7 Facts About The Vagina That Men AND Women Believe (That Can Hurt Your Sex Life)
Stop believing this stuff. Your vagina's better than that.
We spend a lot of time engaged in vagina thought. It dominates our lives early on, and continues for decades to come. It's shocking then how wrong we are about so much concerning this area of our body. In fact, pretty much everything you know is wrong.
Here are seven myths about your vagina that we are going to put to rest, once and for all.
Myth #1: Your vagina is dirty.
Fact: The vagina is a self-cleaning oven. No matter what Gwyneth Paltrow says, your vagina does not need a steam clean, and you certainly don't need to douche or use chemicals or soaps to clean out your insides.
This is because the vagina cleans itself out and is designed to maintain a healthy pH without the use of cleaning products that can cause more harm (like bacterial infections) than good.
"Just as your tears help to flush our your eyes, discharge ensures that your vagina is clean and healthy," says sexologist, Dr. Jess.
Myth #2: Vaginas taste "fishy."
Fact: A healthy vagina has a perfectly fine taste. It tastes like a vagina, says Jenny Block, author of O Wow: Discovering Your Ultimate Orgasm. Vaginas don’t need to be flavored; they are not artificial drinks or jello. They are vaginas and have the right to taste like vaginas.
Myth #3: The G-spot isn't real.
Fact: Even though it's been physiologically proven that there is no "spot" or "button" that miraculously causes a woman to orgasm when pressed, many professionals within the sexology industry still try to validate its existence.
"The problem with the concept of the G-spot and the constant use of the term is that it causes many women to feel that something is wrong with them when they believe that they may not have one, and therein lies the problem. Most people will also say, 'But hey, there is a spot, I've felt it and it works,' and that has some truth to it, but what they don't know is that they found the erogenous area subjective to that person, and it may not be in the same spot with the next one," says clinical psychologist Dr. Yvonka.
Myth #4: If you aren't "wet," you must not be turned on.
Fact: Many, many people still believe this myth, which can cause a significant amount of insecurity and a few trust issues for both women and men in the bedroom.
According to Dr. Yvonka, "Everyone's body is different and every vagina is different. It does not mean that you aren't turned on if you aren't wet. There are many factors that play into the increased or decreased production of vaginal lubricant and many of those are not within a woman's control per se — hormones, menstrual cycle, birth control, breastfeeding."
Being sexually aroused is an emotional and mental thing as much as it is a physical thing, even more so for a woman. So, if that thought happens to cross your mind, don't be afraid to ask.
Nine times out of 10, you could be wrong assuming that your partner isn't turned on enough can make you feel inadequate for no reason. If it happens to be the case, ask what they like, spend more time on foreplay, and always use lubricant.

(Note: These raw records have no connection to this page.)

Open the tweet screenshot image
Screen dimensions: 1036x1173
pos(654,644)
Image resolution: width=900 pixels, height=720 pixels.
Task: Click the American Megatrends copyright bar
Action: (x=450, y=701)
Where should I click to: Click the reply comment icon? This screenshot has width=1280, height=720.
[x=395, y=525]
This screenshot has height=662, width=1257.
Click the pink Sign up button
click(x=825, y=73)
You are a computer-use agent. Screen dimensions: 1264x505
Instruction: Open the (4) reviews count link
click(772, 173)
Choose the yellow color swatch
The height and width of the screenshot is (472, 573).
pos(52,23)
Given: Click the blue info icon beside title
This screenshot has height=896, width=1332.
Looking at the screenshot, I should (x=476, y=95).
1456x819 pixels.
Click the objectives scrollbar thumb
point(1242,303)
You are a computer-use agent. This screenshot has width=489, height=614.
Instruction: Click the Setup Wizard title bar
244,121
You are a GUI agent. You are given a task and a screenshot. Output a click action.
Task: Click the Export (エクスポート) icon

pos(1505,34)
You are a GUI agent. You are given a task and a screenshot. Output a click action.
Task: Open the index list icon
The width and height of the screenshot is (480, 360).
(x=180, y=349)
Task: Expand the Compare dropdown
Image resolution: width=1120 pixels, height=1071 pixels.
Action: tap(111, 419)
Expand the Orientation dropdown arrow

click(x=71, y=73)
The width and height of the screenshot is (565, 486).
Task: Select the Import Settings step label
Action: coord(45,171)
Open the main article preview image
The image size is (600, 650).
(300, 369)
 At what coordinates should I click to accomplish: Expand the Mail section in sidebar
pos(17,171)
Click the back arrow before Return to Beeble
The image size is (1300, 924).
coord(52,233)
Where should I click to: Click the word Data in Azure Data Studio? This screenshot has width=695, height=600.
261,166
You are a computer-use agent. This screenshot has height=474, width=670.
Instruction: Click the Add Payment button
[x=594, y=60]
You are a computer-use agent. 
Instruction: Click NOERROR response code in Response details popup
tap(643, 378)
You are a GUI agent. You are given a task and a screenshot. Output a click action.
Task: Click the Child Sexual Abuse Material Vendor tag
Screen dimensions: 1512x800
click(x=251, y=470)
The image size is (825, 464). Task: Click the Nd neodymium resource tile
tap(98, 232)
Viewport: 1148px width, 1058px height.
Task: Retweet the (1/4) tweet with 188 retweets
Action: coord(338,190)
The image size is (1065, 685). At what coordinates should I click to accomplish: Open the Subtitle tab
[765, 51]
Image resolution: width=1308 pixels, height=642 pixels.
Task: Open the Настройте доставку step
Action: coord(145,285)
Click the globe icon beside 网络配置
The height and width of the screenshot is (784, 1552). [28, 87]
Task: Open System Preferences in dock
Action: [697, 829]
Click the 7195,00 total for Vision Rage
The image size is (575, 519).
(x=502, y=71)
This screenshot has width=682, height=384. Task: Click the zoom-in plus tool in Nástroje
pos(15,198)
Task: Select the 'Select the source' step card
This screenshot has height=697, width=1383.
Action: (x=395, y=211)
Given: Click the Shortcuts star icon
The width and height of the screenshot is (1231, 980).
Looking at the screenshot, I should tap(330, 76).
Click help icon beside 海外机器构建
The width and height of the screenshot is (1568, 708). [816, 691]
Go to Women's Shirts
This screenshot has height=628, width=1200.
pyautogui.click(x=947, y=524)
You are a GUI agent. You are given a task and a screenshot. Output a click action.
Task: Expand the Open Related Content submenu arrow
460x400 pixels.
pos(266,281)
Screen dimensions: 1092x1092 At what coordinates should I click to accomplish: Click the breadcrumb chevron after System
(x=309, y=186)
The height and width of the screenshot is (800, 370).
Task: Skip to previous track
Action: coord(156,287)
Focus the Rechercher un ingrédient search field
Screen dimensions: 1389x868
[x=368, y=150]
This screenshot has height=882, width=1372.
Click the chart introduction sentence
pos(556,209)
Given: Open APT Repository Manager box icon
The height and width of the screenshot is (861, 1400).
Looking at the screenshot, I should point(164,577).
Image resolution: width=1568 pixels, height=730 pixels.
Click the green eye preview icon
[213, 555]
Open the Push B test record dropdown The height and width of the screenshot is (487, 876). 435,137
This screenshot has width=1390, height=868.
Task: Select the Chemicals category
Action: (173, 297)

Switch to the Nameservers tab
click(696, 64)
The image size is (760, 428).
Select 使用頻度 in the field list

Myth #5: You can only have an orgasm ONE way — penetration vs. clitoral.
Fact: No, no, and no. The human body — the vagina especially — is a wonderful and fascinating thing, and every time you spend some quality time with it (whether it be yours or someone else's), you may discover something new that can make you scream the big "O."
"Some women may say that they are only able to have an orgasm through penetration... but they or their partner are either not patient enough with clitoral stimulation or they may be too sensitive for direct stimulation. Even with penetrative sex, the clitoris is receiving stimulation through friction of the bodies rubbing together, and the combination of the clitoral stimulation and internal penetration causes that wonderful detonation. Most often so than not, the combination for vaginal penetration and clitoral stimulation simultaneously causes euphoric intense orgasms," advises Dr. Yvonka.
Myth #6: You have large labia or clitoris, so it means you're promiscuous.
Fact: Although excessive sexual intercourse can possibly stretch the genital skin on a few women, so can aging or poor skin elasticity; it does not mean that she is promiscuous.
"Some women are also just born with a different size of everything. One thing anyone should never do before sex, during sex, after sex, or about sex, is assume. It is one of the single most detrimental factors to most individuals' sexual confidence," says Dr. Yvonka.
Assumptions can be formed so quickly and do so much damage. Communication is the key to preventing that.
Myth #7: Using a vibrator will cause your clitoris or vagina to lose sensation.
Fact: This one is a tricky one, but one of the major myths about your vagina nonetheless. Using a vibrator for extended periods of time will not break your vagina or clitoris but it can cause damage to the nerves within the clitoris.
"The clitoris will tend to become sensitive and may not want to be touched for a while, but will eventually spring back in no time. The most important thing to realize is that sexual arousal and varying levels of sensitivity are affected by one's mindset, too. Sex happens in the brain, as well as the erogenous zones and genitals," says Dr. Yvonka.